3C 120 and the like, redux: Death of an HST Proposal?

Continuing the last post's discussion of studying the broad-emission-line profiles of objects with known inclinations: There are a handful of "radio-intermediate quasars" which appear to be intrinsically radio-quiet quasars whose radio flux is boosted by beaming. Such objects likely have a combination of jet speeds higher than average for RQQs and jet angles to the line of sight smaller than average for RQQs, but for any significant boosting factor, small inclination angles i<20 are needed to distinguish them from unbeamed RQQs, as seen in
Figure 13.9 here.

If such objects show disk-wind dominated BELR dynamics, they should have large C IV blueshifts relative to Mg II. But only 2 of 5 objects do:

3C 120 : redshift 104 +- 9 km/s
III Zw 2 : redshift 100 +- 100 km/s
PG 1309+355 : redshift 220 +- 10 km/s (slight uncertainty due to assoc. C IV abs.)
PG 2209+184 : blueshift 1000 +- 50 km/s
PG 1407+263 : blueshift 4430 +- 1340 km/s

So... unsurprisingly, things are more complex than simple inclination dependence of line profiles.

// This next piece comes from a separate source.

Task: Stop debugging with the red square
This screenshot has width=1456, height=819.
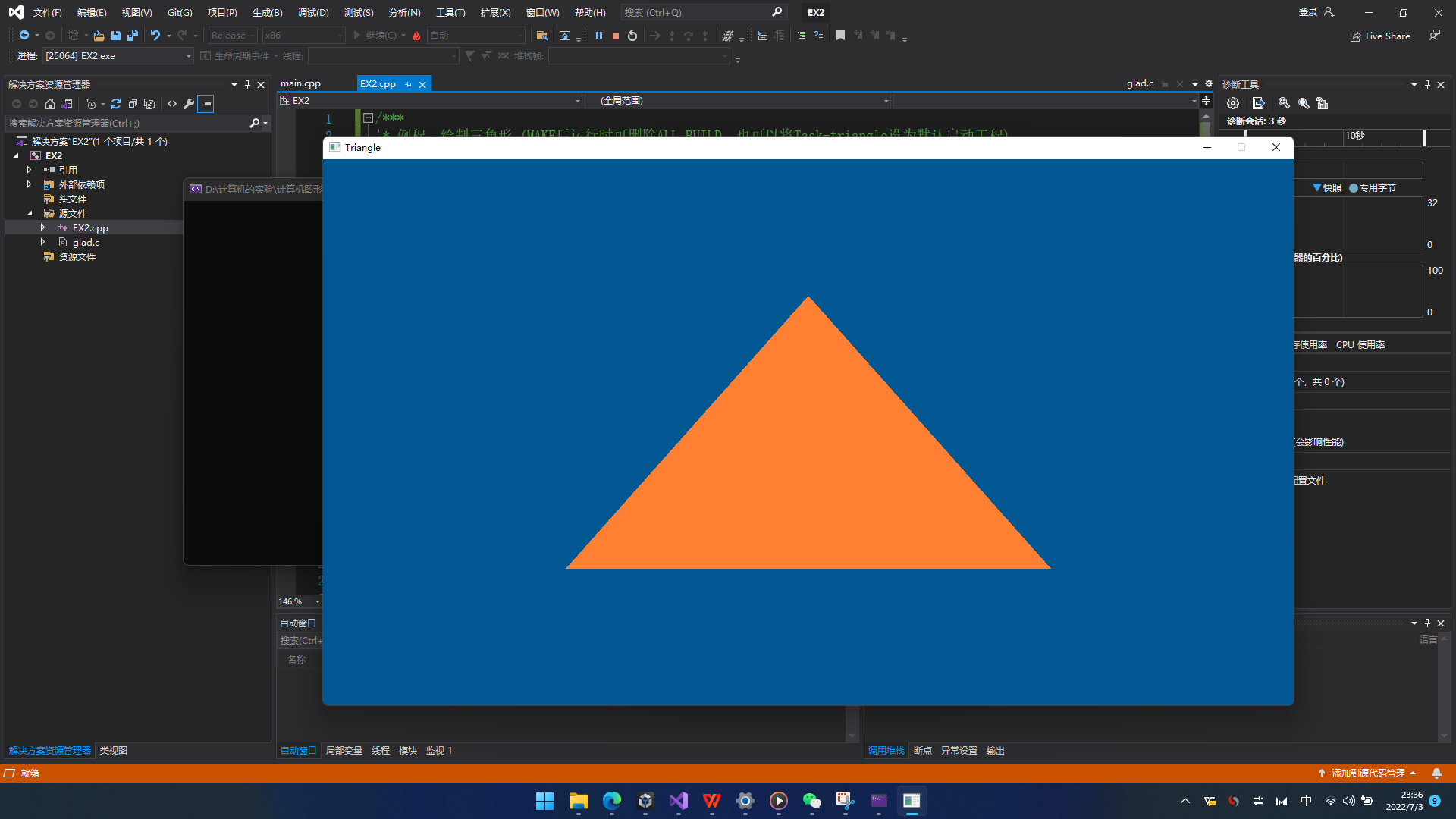Action: pyautogui.click(x=616, y=36)
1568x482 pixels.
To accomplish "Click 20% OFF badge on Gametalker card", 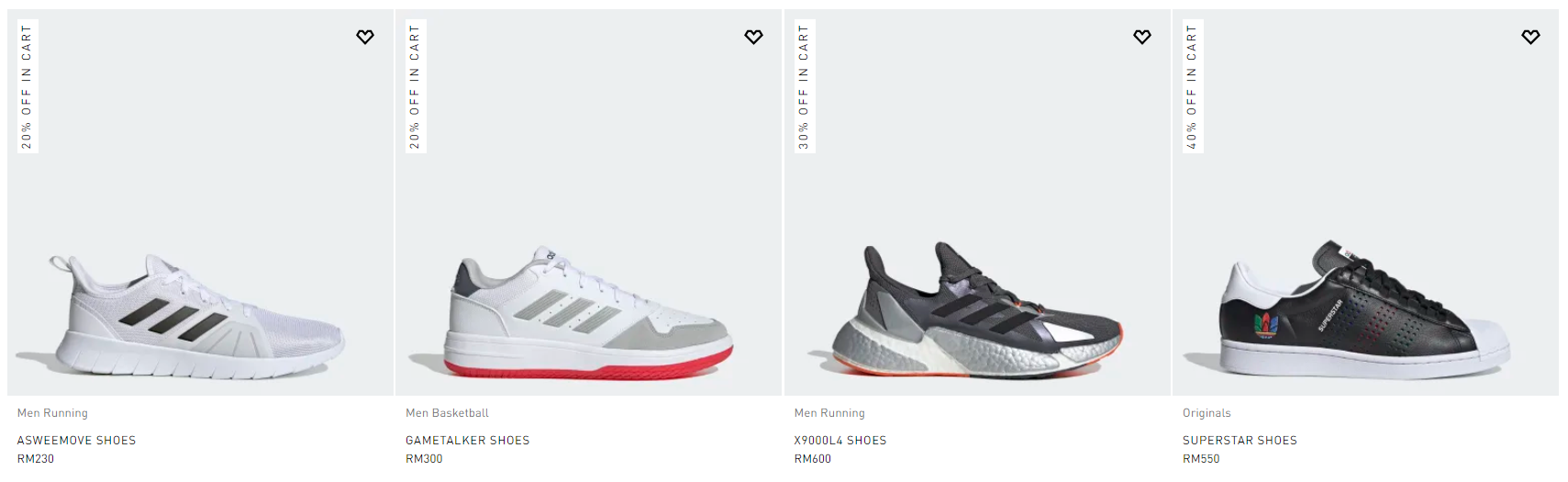I will click(x=415, y=86).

Small inclinations and large blueshifts are not interchangeable.

So my enthusiasm for proposing for HST spectra of gamma-ray NLS1s has decreased. But not vanished - if the above objects' line profiles (and the optical line profiles of the gamma-ray loud NLS1s) can be understood as resulting from the combined effects of inclination, radio-loudness and Eddington ratio (e.g., intermediate or high L/Ledd may quench radio jets present at other L/Ledd values; Churazov et al. 2005MNRAS.363L..91C), then an HST proposal would be well-motivated.